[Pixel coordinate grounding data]
□ □ □ □ □

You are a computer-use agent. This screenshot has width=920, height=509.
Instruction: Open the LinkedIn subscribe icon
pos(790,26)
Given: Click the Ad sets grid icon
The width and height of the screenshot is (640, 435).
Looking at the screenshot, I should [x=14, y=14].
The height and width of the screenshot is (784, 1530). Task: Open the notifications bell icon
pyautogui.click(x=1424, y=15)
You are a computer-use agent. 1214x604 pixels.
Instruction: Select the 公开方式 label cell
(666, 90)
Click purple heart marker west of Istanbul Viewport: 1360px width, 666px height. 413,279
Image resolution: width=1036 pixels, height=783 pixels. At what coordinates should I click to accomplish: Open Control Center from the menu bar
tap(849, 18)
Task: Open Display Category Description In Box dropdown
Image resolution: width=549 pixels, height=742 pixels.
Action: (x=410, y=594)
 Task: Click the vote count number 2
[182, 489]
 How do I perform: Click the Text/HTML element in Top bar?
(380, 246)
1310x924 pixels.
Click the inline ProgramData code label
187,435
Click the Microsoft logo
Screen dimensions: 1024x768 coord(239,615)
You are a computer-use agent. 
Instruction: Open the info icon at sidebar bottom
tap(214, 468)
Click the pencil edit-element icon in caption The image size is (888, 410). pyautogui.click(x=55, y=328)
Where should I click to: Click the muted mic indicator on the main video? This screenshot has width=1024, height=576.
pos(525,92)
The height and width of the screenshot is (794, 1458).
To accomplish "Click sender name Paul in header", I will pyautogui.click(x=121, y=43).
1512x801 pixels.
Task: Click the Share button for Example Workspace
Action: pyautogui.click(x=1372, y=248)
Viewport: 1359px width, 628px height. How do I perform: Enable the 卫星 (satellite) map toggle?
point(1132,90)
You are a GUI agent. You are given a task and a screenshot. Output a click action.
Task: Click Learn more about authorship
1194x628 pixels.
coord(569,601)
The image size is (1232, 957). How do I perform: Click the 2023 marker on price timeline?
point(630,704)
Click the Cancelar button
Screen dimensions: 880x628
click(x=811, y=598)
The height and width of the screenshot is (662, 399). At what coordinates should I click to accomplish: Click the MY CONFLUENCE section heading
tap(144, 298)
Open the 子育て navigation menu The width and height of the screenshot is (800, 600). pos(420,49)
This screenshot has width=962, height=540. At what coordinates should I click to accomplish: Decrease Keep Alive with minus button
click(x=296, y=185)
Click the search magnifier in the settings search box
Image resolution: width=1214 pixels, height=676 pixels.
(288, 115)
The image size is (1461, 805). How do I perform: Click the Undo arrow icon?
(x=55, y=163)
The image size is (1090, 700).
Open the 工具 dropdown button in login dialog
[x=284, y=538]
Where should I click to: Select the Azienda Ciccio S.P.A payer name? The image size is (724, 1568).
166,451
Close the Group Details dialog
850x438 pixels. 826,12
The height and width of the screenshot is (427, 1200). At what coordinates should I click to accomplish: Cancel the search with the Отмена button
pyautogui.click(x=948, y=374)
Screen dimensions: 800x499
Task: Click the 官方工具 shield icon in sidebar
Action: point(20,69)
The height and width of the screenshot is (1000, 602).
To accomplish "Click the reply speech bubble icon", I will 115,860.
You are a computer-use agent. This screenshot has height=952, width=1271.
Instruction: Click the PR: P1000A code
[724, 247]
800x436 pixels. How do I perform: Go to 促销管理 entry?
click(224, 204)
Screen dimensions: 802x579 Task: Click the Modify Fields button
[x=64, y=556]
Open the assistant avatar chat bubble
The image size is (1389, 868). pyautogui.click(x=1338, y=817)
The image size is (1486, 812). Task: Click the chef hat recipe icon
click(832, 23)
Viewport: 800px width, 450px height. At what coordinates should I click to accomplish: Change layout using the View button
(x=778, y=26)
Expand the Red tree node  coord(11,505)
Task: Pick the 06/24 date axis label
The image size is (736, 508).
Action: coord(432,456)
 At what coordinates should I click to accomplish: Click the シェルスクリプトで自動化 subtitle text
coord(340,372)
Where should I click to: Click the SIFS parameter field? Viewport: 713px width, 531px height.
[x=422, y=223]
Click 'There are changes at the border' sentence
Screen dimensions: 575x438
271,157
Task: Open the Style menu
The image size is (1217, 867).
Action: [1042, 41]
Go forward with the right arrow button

□ □ □ □ □

[Task to complete]:
All lines above are to be transcribed exactly.

[Written answer]:
You are a computer-use agent. This screenshot has width=920, height=509.
Instruction: Open the LinkedIn subscribe icon
pos(790,26)
Given: Click the Ad sets grid icon
The width and height of the screenshot is (640, 435).
Looking at the screenshot, I should [x=14, y=14].
The height and width of the screenshot is (784, 1530). Task: Open the notifications bell icon
pyautogui.click(x=1424, y=15)
You are a computer-use agent. 1214x604 pixels.
Instruction: Select the 公开方式 label cell
(666, 90)
Click purple heart marker west of Istanbul Viewport: 1360px width, 666px height. 413,279
Image resolution: width=1036 pixels, height=783 pixels. At what coordinates should I click to accomplish: Open Control Center from the menu bar
tap(849, 18)
Task: Open Display Category Description In Box dropdown
Image resolution: width=549 pixels, height=742 pixels.
Action: (x=410, y=594)
 Task: Click the vote count number 2
[182, 489]
 How do I perform: Click the Text/HTML element in Top bar?
(380, 246)
1310x924 pixels.
Click the inline ProgramData code label
187,435
Click the Microsoft logo
Screen dimensions: 1024x768 coord(239,615)
You are a computer-use agent. 
Instruction: Open the info icon at sidebar bottom
tap(214, 468)
Click the pencil edit-element icon in caption The image size is (888, 410). pyautogui.click(x=55, y=328)
Where should I click to: Click the muted mic indicator on the main video? This screenshot has width=1024, height=576.
pos(525,92)
The height and width of the screenshot is (794, 1458).
To accomplish "Click sender name Paul in header", I will pyautogui.click(x=121, y=43).
1512x801 pixels.
Task: Click the Share button for Example Workspace
Action: pyautogui.click(x=1372, y=248)
Viewport: 1359px width, 628px height. How do I perform: Enable the 卫星 (satellite) map toggle?
point(1132,90)
You are a GUI agent. You are given a task and a screenshot. Output a click action.
Task: Click Learn more about authorship
1194x628 pixels.
coord(569,601)
The image size is (1232, 957). How do I perform: Click the 2023 marker on price timeline?
point(630,704)
Click the Cancelar button
Screen dimensions: 880x628
click(x=811, y=598)
The height and width of the screenshot is (662, 399). At what coordinates should I click to accomplish: Click the MY CONFLUENCE section heading
tap(144, 298)
Open the 子育て navigation menu The width and height of the screenshot is (800, 600). pos(420,49)
This screenshot has width=962, height=540. At what coordinates should I click to accomplish: Decrease Keep Alive with minus button
click(x=296, y=185)
Click the search magnifier in the settings search box
Image resolution: width=1214 pixels, height=676 pixels.
(288, 115)
The image size is (1461, 805). How do I perform: Click the Undo arrow icon?
(x=55, y=163)
The image size is (1090, 700).
Open the 工具 dropdown button in login dialog
[x=284, y=538]
Where should I click to: Select the Azienda Ciccio S.P.A payer name? The image size is (724, 1568).
166,451
Close the Group Details dialog
850x438 pixels. 826,12
The height and width of the screenshot is (427, 1200). At what coordinates should I click to accomplish: Cancel the search with the Отмена button
pyautogui.click(x=948, y=374)
Screen dimensions: 800x499
Task: Click the 官方工具 shield icon in sidebar
Action: point(20,69)
The height and width of the screenshot is (1000, 602).
To accomplish "Click the reply speech bubble icon", I will 115,860.
You are a computer-use agent. This screenshot has height=952, width=1271.
Instruction: Click the PR: P1000A code
[724, 247]
800x436 pixels. How do I perform: Go to 促销管理 entry?
click(224, 204)
Screen dimensions: 802x579 Task: Click the Modify Fields button
[x=64, y=556]
Open the assistant avatar chat bubble
The image size is (1389, 868). pyautogui.click(x=1338, y=817)
The image size is (1486, 812). Task: Click the chef hat recipe icon
click(832, 23)
Viewport: 800px width, 450px height. At what coordinates should I click to accomplish: Change layout using the View button
(x=778, y=26)
Expand the Red tree node  coord(11,505)
Task: Pick the 06/24 date axis label
The image size is (736, 508).
Action: coord(432,456)
 At what coordinates should I click to accomplish: Click the シェルスクリプトで自動化 subtitle text
coord(340,372)
Where should I click to: Click the SIFS parameter field? Viewport: 713px width, 531px height.
[x=422, y=223]
Click 'There are changes at the border' sentence
Screen dimensions: 575x438
271,157
Task: Open the Style menu
The image size is (1217, 867).
Action: [1042, 41]
Go forward with the right arrow button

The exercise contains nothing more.